• Allium bulbs

    Allium Carinatum Pulchellum Allium Carinatum Pulchellum

    Alliums are surely some of the most dramatic of the garden bulbs. They provide architectural elegance with fabulous flowers in all shapes and sizes. Every garden has room for Allium bulbs whether it be in broad borders or small patio pots. They can be planted from September to November.

    There are over 750 species alliums, all of which have a distinctive onion aroma. Alliums are the largest members of the Amaryllidaceae/Alliacaeae family.

    Alliums are herbaceous perennials and fairly drought tolerant but moisture is important especially from late April to July as the root system does not like to dry out. Poor flowering is generally due to the wrong growing conditions such as shallow planting or plating in wet soil or soil that is too dry.

    Alliums love full sun, give them a good nitrogen/potash fertiliser every couple of weeks as soon as you see the flowers appear. Fertilising can be stopped once the flowers fade. Alliums are usually pest free although they are prone to attack from allium leaf miner, slugs, snails and onion maggot. Onion maggots will bore into the allium to feed and destroy the bulb. You will see the leaves turning yellow and stems wilting at which point it is best to remove the plant and destroy it. To avoid this problem it is advisable not to plant allium bulbs where you have previously planted onions.

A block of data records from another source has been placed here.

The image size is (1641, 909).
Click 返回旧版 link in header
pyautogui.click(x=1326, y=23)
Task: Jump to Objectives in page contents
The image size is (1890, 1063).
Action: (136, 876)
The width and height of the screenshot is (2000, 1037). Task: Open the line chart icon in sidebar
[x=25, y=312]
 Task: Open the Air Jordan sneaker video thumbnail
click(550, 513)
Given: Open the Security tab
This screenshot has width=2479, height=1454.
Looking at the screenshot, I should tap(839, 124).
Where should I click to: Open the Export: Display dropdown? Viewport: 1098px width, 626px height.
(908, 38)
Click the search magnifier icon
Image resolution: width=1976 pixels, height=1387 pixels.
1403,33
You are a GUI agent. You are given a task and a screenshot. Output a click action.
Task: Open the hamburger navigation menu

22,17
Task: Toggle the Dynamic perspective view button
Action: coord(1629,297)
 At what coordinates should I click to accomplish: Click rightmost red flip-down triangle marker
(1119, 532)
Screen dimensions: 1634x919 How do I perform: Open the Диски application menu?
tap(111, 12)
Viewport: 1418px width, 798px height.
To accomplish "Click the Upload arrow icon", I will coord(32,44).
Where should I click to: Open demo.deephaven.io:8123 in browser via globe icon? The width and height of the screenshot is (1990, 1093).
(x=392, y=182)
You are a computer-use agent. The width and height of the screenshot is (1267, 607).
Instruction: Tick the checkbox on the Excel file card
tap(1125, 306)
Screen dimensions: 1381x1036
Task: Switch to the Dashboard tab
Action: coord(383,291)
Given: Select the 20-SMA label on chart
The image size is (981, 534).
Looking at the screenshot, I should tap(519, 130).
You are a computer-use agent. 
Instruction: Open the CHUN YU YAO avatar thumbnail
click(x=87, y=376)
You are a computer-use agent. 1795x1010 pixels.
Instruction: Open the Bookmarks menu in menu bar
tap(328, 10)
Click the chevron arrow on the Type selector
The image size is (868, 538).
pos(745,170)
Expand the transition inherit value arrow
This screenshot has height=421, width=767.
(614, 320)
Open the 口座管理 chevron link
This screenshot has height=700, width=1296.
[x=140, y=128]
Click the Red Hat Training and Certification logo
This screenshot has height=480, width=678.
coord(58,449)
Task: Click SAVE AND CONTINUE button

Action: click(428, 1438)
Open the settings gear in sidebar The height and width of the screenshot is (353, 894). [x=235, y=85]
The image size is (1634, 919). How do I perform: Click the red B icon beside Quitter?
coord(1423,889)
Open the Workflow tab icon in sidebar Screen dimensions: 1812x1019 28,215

    Alliums are perfect for cut flowers  and the larger flower heads make excellent dry flowers. Spraying the dry heads with a little metallic make fabulous festive decorations or floral arrangements.

    Allium foliage is not the prettiest. As the flower bud begins to grow, the foliage of many allium bulbs naturally starts to turn yellow and dies back. It’s best to use companion planting to camouflage the leaves as they die back. Plant them amongst Hostas, Roses, Geranium, Paeonies and Lavenders or any green or silver leaf foliage to add contract to the tall stems and round heads of the larger varieties.

    Allium Schubertii Allium Schubertii
    Allium Christophii Allium Christophii

    Allium Purple Sensation and Aflatunense are popular alliums the flower heads are around 12cm in diameter and grow around 60-100 cm in height.

    For drama Globemaster and Ambassador have one of the largest heads around 20cm in diameter on top of strong thick stems which reach a height of around 80 cm.

    Allium Schubertii is a real firework in the garden resembling a sparkler in full flow. It may only reach around 40 cm in height but the fantastic flower more than makes up for the lack of height.

    Allium Christophii has lovely metallic lilac star shaped flowers on large heads that gleam in the sunlight they stand proud at around 60 cm high.

    The flowers of the Allium Sphaerocephalon (also know as the Drumstick allium) appear in July which extends the flowering season of allium bulbs. They flower on wiry stems which bend in the breeze to add a wonderful compliment to grasses or meadow planting.

    Allium Siculum (Nectaroscordum) is the circus performer of the alliums. The flowers appear from the seed heads starting upright then drop their heads. The lovely, nodding bells of muted mauve and greenish white flowers bring a little architecture and height to the border. When the flowers fade they stand back up straight again.

    The following Allium bulbs have all gained the Royal Horticultural Society AGM. Aflatunense – Azureum (Caeruleum) – Beau Regard – Carinatum Pulchellum and Album – Christophii – Flavum – Giganteum – Gladiator – Globemaster – Karataviense – Moly Jeannine – Purple Sensation – Schubertii –Unifolium.